- Instructions for the task
Your answer should be each line of the entries that contains the word "agent", copied in full.

- Provided records

════════════════

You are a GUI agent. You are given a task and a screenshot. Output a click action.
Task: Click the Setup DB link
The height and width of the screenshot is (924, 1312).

════════════════

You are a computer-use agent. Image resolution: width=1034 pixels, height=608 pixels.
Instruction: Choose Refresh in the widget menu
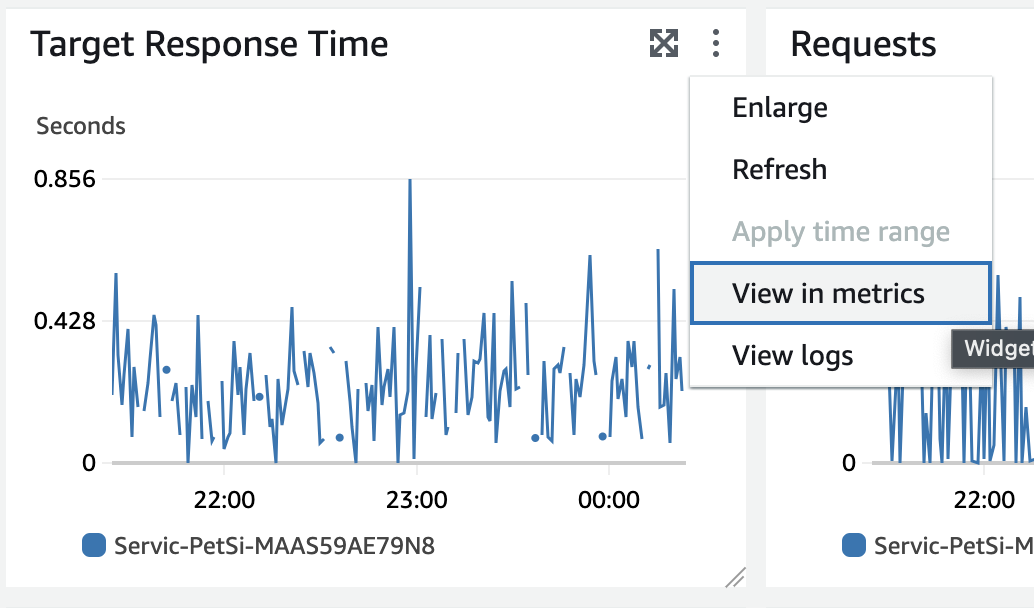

════════════════

- Answer box
You are a GUI agent. You are given a task and a screenshot. Output a click action.
You are a computer-use agent. Image resolution: width=1034 pixels, height=608 pixels.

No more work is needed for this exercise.